Beyond this, interludes make frequent appearances throughout the album. This could uncharitably be read as filler; which is how I choose to read it. Because although some of them have a creepy enough atmosphere, they appear too often, and lead into too little music of substance and drama that I cannot help but think they are present simply to push the runtime into something long enough to sell as an album. All this amounts to a work that pleases, but fails to impress. It may be honest, sincere even. But some people are just not that talented, and there’s really no deeper philosophical explanation required to understand why works such as this fall short.
A similar cart-before-the-horse approach to black metal can be found in the likes of Switzerland’s Darkspace, and their ground-breaking ‘what if black metal…but in space?’ definitely-not-a-gimmick. But seriously, if you’re gonna base a musical project on lo-fi ambient black metal ‘inspired’ by the emptiness of space, then Darkspace pretty much nailed it. Their second offering, 2005’s ‘Darkspace II’ (no kidding?) pretty much aces the formula for cosmic extreme metal. But sadly the operative word here is formula. Because this is not music in the sense of art that gets created out of necessity, but art that begins with a very specific destination in mind, and as a result is born of clinical, calculated decisions.

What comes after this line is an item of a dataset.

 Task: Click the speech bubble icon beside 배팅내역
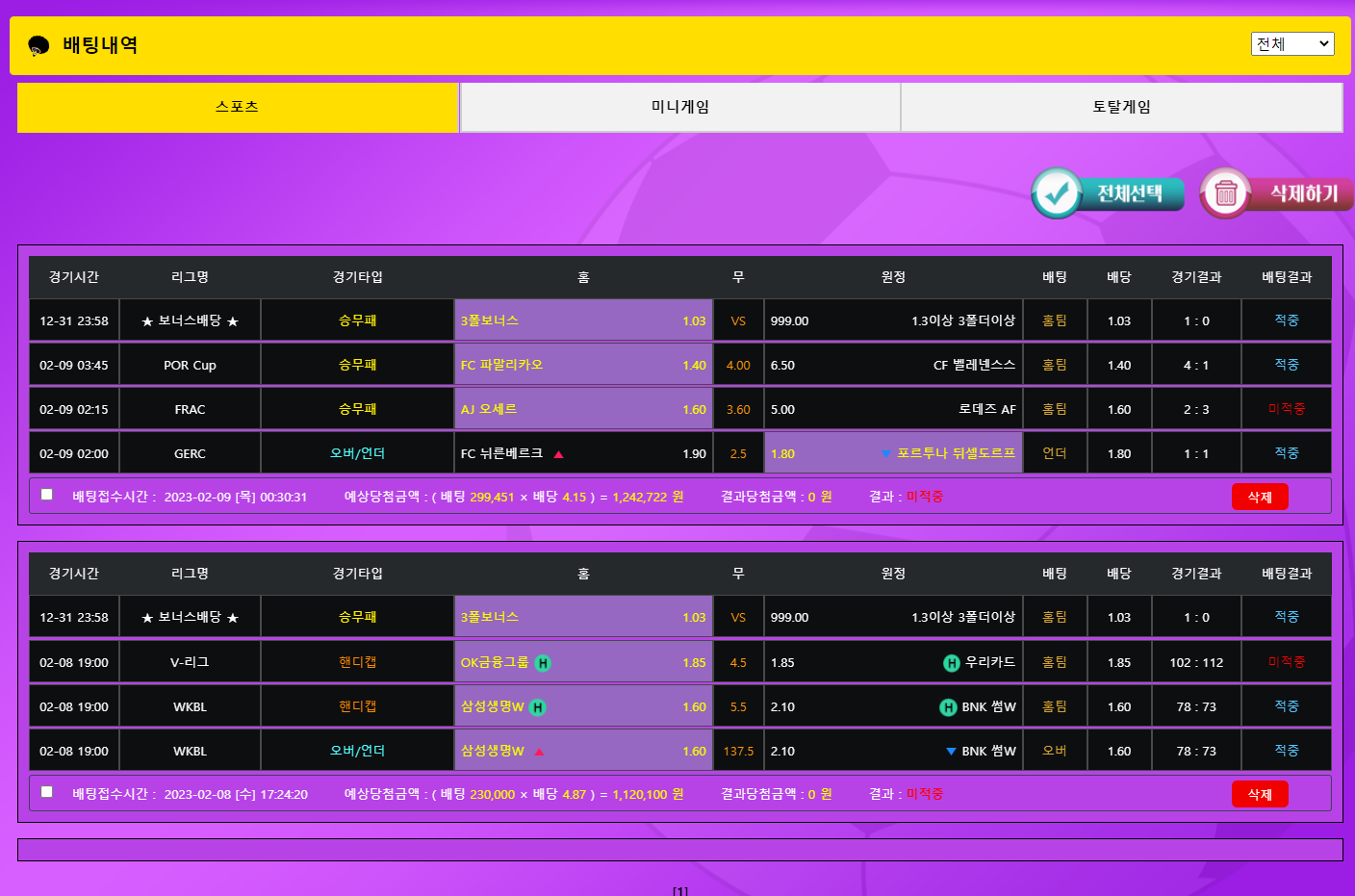[38, 45]
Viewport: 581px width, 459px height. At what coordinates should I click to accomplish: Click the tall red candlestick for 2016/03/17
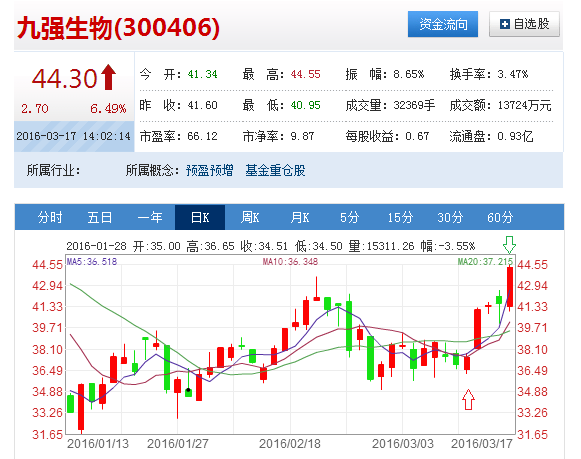coord(510,287)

The music itself is made up almost exclusively of tremolo strummed guitars with distortion up to eleven and bass told to go sit in the corner. This is accompanied by almost constant choral phrasing on the keyboards, and of course, muffled blast beats. However, Darkspace is ultimately the brainchild of Wroth, the sole creative mind behind Paysage d’Hiver, so we know there is some musical talent behind this project, and this is allowed to shine forth on this work.
This LP is made up of only three lengthy tracks, that get away with their length through some clever use of chord progressions. They will let a riff or passage continue just past the point of boredom, before transitioning into a key change or layering well placed arpeggio’d guitar leads over the top. This is rendered all the more pleasing precisely because it took so long to get there. Scant use of dark ambient interludes aids the impact of the constant wash of noise that makes up the rest of the album. This, and some other clever compositional techniques and near perfect production for this brand of intense space black metal just about carry this album beyond its novelty into something genuinely interesting.
By now it is probably obvious that I remain unimpressed by either of these releases. But they remain popular in their field. Xasthur is probably one of the more divisive artist in US black metal, I think the reason for this is that many hold him responsible for the general dumbing down of one of the most exciting movements in underground music. It is entirely unfair to lay all this blame at Malefic’s door, but one cannot refute the fact that music of quality has been hard to come by in his career. I cannot help but also hold Darkspace up as one among many examples of where black metal went wrong at this time. They are good musicians, intuitively good writers who know how to direct their craft. But any one of Darkspace’s LPs feels more like a product than labour of love, a flavour and a brand, not a work of the heart. It wins out this week, but don’t take that as a glowing recommendation.